まず大人としてこの映画を見た感想としては、中国の受験戦争の真っ只中にいる少年少女たちの、青春の歪(いびつ)さに驚愕した。まるで戦地に赴くモチベーションで入学試験に挑む兵士のような高校生たち。親も巻き込んだ生きるか死ぬかの世界だ。そんな中で、もしかしたらそんな中だからこそかも知れないが、いじめが起きる。作品内のいじめは本当にまともに見ることができないほど壮絶なもので、既に重大犯罪の域に入っているのだが、もっとも驚くべきところは、少年少女たちは若さ特有の純粋さをもって、いじめ、いじめられているというところであり、受験戦争においてもいじめにおいても、その純粋さの表現がしっかり成されているところに、この映画をカテゴリする際に真っ先に青春映画といってしまって差し支えない点がある。そして純粋な若者に対する責任の所在が大人にあることも、この作品ではしっかり表現されている。

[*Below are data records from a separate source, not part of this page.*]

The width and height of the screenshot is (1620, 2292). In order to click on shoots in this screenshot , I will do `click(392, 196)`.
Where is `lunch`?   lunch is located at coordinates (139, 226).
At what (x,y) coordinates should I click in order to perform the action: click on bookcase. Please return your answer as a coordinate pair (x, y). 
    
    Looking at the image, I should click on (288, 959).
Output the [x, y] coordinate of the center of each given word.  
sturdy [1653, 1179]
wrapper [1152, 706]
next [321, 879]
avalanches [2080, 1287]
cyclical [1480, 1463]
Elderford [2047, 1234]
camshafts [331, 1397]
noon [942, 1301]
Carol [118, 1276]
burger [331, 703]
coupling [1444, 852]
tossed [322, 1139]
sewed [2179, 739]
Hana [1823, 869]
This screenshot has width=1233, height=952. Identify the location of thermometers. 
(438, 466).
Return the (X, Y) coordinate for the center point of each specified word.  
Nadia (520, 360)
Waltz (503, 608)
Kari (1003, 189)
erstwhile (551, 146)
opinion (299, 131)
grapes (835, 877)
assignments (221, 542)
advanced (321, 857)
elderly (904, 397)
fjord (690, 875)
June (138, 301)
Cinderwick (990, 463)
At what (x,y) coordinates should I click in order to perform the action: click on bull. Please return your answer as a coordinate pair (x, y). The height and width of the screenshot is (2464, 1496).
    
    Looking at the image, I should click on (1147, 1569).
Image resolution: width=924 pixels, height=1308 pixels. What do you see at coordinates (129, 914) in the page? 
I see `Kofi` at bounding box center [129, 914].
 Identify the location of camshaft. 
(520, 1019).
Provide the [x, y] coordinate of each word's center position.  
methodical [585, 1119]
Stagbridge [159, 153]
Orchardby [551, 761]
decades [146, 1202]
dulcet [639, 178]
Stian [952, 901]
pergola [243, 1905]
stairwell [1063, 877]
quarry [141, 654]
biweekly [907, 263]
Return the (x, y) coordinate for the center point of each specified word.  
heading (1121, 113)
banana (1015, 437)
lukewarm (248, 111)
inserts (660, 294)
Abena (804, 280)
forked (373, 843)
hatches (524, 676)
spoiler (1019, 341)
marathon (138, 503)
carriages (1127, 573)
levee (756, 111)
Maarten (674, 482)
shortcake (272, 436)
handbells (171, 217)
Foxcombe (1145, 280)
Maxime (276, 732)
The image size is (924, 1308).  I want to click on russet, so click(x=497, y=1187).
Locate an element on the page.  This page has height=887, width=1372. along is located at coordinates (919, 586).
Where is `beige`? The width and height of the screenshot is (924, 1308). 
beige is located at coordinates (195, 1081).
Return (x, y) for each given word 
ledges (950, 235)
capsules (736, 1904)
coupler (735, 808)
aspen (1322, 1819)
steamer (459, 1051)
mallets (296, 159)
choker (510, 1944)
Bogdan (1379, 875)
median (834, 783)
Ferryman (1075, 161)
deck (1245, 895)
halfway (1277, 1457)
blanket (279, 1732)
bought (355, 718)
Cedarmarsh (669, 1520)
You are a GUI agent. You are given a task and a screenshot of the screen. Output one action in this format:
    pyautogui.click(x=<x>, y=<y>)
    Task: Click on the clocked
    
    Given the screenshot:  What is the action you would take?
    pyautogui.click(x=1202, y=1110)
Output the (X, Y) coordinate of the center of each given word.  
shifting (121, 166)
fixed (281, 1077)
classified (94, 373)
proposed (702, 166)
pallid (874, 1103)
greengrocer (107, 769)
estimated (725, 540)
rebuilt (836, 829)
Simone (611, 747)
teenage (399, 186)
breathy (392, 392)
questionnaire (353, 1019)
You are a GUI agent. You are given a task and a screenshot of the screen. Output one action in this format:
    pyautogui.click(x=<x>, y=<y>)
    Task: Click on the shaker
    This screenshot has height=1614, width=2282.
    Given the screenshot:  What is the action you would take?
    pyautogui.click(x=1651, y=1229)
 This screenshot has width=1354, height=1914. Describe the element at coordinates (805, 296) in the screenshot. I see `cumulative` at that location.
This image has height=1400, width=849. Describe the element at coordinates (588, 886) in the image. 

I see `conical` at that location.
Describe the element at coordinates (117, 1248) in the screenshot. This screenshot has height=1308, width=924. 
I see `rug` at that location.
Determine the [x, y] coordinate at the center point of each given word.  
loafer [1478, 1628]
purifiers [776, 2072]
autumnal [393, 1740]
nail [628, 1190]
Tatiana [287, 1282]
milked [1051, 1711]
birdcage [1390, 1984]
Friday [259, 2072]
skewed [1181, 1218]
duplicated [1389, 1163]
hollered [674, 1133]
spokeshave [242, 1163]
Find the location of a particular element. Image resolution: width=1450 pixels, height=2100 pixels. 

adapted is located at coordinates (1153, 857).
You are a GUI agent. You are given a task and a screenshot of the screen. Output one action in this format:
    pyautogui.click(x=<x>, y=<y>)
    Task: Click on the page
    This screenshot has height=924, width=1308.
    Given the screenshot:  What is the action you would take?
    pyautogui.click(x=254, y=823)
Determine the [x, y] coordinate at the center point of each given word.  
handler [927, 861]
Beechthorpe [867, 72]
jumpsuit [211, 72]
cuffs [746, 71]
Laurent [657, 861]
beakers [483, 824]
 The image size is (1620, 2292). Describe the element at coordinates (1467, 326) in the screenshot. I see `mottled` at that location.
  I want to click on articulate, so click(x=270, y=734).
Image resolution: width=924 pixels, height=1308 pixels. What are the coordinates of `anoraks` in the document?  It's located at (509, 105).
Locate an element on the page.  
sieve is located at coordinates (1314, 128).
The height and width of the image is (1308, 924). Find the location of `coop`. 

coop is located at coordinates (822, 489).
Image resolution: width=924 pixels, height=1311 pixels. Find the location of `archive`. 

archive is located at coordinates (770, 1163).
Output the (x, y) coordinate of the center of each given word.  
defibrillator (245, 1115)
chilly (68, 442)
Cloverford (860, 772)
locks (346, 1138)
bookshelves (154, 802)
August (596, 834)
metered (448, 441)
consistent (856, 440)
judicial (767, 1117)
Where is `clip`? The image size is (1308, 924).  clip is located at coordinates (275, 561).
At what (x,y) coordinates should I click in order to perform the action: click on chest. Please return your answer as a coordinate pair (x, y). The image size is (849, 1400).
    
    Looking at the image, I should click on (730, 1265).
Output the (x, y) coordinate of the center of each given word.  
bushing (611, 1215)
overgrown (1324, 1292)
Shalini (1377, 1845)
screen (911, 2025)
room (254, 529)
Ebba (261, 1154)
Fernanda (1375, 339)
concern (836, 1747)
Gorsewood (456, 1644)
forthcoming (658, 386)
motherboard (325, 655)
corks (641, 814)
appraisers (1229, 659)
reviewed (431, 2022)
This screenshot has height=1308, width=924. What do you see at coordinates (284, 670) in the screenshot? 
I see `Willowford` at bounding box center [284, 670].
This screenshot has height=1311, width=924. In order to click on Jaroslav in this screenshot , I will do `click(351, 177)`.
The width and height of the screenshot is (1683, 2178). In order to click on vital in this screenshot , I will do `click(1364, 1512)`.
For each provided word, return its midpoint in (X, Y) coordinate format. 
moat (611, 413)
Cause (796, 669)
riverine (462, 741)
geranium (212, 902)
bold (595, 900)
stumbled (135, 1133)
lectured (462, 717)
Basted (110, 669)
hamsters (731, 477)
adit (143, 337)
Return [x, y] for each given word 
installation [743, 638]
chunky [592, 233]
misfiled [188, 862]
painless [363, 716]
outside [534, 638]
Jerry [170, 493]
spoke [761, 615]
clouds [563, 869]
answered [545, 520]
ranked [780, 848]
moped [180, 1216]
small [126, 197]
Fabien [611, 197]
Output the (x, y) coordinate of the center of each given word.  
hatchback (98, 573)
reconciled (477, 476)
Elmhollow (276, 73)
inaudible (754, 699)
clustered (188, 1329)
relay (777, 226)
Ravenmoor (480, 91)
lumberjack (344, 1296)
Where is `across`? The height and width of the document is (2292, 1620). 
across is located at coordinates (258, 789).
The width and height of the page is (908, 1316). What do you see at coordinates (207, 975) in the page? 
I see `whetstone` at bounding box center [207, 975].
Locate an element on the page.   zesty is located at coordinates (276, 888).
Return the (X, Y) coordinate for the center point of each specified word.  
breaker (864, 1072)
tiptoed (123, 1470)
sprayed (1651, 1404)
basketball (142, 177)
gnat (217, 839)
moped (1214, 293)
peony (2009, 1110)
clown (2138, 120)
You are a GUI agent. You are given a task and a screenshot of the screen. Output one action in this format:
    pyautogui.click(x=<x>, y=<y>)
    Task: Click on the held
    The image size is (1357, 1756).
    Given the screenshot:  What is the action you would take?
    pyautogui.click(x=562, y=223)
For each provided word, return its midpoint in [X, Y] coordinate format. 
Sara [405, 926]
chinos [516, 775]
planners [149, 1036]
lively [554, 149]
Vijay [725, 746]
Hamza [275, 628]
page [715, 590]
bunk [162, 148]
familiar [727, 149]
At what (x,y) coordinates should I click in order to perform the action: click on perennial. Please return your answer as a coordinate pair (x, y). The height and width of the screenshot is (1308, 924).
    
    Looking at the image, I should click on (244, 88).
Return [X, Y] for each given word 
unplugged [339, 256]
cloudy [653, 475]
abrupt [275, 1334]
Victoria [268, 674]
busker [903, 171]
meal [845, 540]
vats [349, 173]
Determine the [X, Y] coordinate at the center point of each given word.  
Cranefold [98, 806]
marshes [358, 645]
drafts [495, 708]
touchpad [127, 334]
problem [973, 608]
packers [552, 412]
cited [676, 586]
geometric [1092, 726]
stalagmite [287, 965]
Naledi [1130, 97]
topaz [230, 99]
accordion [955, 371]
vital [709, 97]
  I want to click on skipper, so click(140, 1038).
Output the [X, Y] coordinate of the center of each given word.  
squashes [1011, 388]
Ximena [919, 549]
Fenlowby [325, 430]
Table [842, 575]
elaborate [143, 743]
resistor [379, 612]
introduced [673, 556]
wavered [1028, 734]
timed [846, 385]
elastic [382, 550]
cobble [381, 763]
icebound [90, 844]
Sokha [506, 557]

一体子供がこれほど歪な青春時代を生きなければならなくなった社会を作り上げたのは、誰なのだろう?その社会で純粋に命を燃やす子供たちを、社会を作り上げた本人たちが、救ってあげなければいけない。ネタバレはなるべく避けるが、この映画の全編にわたって唯一ヒロインの立場を理解して救おうとしてくれるのは、不良グループの少年だけだ。母親はヒロインを愛しているし、心の支えになってはいるが生活をしていくことに精一杯だ。少年は不良らしさをもってヒロインを救おうとし、やがてヒロインと愛し合うようになる。しかしやはり純粋な子供だ。その行動は悲劇的な展開の呼び水になってしまう。大人として子供たちを社会的に正しく(あくまでも社会的に正しくだが)救えるかどうかは、この映画では、警察がその役目を背負っていて、社会的救済の象徴として描かれている。そしてそれが分かれば、映画の最後に紹介される社会的取り組みのナレーションで涙が止まらなくなるはずだ。映画の結末は内緒だが、この映画の制作陣をはじめ、子供を救おうとする大人は少なからずとも確かにいる。
ヒロインと愛し合う少年との関係は本当に美しく強い。二人の関係性だけを見るだけでも、この映画は見る価値がある。青春映画はたくさん見たがオールタイム・ベストの映画になりました。米国アカデミー賞にノミネートされたらしいが、是非受賞してほしい。オススメの映画です。